The medial geniculate body is situated on the caudal aspect of the thalamus and is the last major relay station for ascending auditory fibers before they reach the cortex. There is a tonotopic arrangement in the medial geniculate body in which low frequencies are represented laterally and high frequencies are located medially in the principal division. The main projection of the medial geniculate body is to the superior temporal convolution or transverse gyrus of Heschl via the geniculotemporal (auditory) radiations. At the subcortical level, the auditory radiations can be seen in the sublenticular portion of the internal capsule. The medial geniculate body also sends fibers to other thalamic nuclei and may play a part in a regulatory feedback system, with descending projections to the inferior colliculus, the nucleus of the lateral lemniscus, the trapezoid body, and the superior olivary nucleus.

The primary auditory cortex corresponding to Brodmann areas 41 and 42 lies on the transverse gyrus of Heschl on the dorsal surface of the superior temporal convolution. Brodmann=s area 41 is a primary auditory reception area and receives its projections from the pars princapalis of the medial geniculate body. Areas 42, 52, and 22 lie immediately adjacent to the primary auditory cortex and are auditory-association areas (Figure 2). These association areas receive signals from the primary auditory cortex and send projections to the occipital, parietal, and insular cortex. Tonotopic organization of the auditory cortex is particularly impressive. In the simplest analysis, high frequencies are represented anteriorly and low frequencies posteriorly in the auditory cortex. Each auditory cortical area is reciprocally connected to a homotypic area in the contralateral hemisphere via projections in the corpus callosum. In addition, auditory-association areas connect with other sensory-association areas concerned with somatesthesia and vision. They also send projections that converge in the parietotemporal language area. It appears that the higher level of integration in the association areas is responsible for more complex interpretation of sounds. These properties of the auditory cortex may explain why patients with hemispheric lesions have little difficulty with hearing as measured by pure tone audiometry. However, such patients may have impaired ability to discriminate the distorted or interrupted speech patterns and have difficulty focusing on an isolated speech sample when a competing message is introduced.

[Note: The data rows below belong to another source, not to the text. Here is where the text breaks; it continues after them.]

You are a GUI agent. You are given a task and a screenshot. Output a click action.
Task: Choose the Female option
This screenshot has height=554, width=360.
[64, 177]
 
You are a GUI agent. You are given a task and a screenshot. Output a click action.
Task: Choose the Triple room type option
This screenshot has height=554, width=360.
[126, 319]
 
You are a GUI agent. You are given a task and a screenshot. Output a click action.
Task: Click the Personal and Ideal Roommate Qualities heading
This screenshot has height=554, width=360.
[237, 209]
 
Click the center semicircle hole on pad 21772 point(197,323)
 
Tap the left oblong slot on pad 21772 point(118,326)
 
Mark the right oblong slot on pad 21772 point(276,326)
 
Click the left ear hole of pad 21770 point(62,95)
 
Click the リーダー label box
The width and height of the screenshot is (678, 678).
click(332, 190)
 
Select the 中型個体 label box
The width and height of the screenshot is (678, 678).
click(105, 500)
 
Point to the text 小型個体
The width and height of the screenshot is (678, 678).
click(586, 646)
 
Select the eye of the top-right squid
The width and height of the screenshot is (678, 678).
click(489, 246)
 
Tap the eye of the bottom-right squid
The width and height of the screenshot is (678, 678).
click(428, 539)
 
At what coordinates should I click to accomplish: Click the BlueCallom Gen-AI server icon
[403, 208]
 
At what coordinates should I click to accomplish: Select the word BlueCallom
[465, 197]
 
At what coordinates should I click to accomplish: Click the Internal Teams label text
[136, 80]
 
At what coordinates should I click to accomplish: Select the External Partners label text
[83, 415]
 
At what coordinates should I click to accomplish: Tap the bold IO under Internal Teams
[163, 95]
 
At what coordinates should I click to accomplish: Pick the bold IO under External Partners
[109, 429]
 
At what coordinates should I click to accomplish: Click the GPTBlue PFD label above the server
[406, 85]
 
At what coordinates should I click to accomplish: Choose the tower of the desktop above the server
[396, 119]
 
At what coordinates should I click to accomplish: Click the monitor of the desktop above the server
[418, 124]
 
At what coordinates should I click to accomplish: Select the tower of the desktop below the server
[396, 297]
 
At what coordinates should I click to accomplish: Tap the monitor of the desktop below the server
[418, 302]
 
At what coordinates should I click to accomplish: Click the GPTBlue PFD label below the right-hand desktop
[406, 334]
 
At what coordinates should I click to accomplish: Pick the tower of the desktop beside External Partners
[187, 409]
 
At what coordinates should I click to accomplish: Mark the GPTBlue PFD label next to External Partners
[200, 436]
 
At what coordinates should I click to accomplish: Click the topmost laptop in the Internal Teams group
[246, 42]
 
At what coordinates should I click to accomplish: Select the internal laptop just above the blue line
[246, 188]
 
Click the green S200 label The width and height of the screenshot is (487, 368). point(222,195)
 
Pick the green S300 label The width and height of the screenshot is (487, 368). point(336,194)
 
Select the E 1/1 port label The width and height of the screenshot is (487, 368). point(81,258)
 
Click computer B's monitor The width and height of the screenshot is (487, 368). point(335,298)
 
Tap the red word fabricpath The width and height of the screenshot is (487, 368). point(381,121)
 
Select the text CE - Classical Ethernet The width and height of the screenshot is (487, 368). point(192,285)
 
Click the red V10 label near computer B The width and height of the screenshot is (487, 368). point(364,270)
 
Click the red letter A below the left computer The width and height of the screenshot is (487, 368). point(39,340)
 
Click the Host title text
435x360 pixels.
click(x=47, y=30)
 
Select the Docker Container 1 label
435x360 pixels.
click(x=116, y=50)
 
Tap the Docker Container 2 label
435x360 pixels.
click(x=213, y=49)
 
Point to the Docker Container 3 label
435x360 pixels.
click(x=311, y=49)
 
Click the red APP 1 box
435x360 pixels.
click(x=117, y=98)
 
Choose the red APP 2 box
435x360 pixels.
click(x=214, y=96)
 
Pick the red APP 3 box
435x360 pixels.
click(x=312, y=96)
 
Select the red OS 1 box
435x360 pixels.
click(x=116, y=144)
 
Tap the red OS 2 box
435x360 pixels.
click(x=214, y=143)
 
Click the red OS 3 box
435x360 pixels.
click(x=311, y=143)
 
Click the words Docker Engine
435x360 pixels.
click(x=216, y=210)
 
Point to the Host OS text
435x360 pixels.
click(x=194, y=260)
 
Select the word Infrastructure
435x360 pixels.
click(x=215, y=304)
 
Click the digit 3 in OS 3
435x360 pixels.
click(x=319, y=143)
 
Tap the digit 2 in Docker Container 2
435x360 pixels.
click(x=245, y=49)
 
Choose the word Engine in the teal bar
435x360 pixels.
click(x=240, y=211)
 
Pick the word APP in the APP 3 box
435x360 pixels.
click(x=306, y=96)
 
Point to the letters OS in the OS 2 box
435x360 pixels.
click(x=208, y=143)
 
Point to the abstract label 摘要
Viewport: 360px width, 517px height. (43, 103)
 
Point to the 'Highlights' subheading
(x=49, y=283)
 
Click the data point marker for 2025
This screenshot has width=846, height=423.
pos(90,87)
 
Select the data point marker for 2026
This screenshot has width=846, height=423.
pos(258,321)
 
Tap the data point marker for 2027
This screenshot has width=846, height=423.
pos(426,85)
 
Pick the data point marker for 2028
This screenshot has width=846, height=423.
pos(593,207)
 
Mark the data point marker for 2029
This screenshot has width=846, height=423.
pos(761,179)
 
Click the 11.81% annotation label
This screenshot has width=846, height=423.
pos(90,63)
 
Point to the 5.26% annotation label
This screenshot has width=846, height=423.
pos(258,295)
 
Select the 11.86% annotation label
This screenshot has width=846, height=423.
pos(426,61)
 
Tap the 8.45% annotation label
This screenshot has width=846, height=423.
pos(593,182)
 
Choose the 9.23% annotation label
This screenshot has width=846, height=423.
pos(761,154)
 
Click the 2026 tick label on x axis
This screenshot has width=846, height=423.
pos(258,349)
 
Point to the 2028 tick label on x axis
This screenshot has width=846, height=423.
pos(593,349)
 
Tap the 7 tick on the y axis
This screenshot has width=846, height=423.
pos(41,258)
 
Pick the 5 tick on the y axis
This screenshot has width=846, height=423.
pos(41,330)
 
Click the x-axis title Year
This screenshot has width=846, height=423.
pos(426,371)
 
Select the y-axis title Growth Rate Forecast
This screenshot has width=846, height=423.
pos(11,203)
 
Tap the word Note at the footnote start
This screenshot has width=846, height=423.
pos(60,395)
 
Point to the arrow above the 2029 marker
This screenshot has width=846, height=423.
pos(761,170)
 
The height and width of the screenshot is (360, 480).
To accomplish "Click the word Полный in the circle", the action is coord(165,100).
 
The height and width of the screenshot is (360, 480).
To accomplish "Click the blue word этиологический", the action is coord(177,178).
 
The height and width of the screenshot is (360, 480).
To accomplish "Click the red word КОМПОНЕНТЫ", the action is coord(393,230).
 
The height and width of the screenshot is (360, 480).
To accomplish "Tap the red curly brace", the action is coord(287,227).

There is a descending efferent auditory pathway that parallels the afferent pathway and is influenced by ascending fibers via multiple feedback loops. The specific function of this system in audition is not well understood, but clearly modulates central processing and regulates the input from peripheral receptors in a fashion similar to the role played by the efferent vestibular system.

It should be apparent from this brief overview of the peripheral and central auditory systems that the pathway is a complex multisynaptic system throughout which tonotopic organization is preserved. Maintenance of this tonotopic organization allows the cochlea to be represented at each synaptic locus and at various areas on the auditory cortex. A cardinal feature of the auditory nervous system is the extensive binaural representation of acoustic information at various levels resulting from the interaction of neural input from both ipsilateral and contralateral pathways.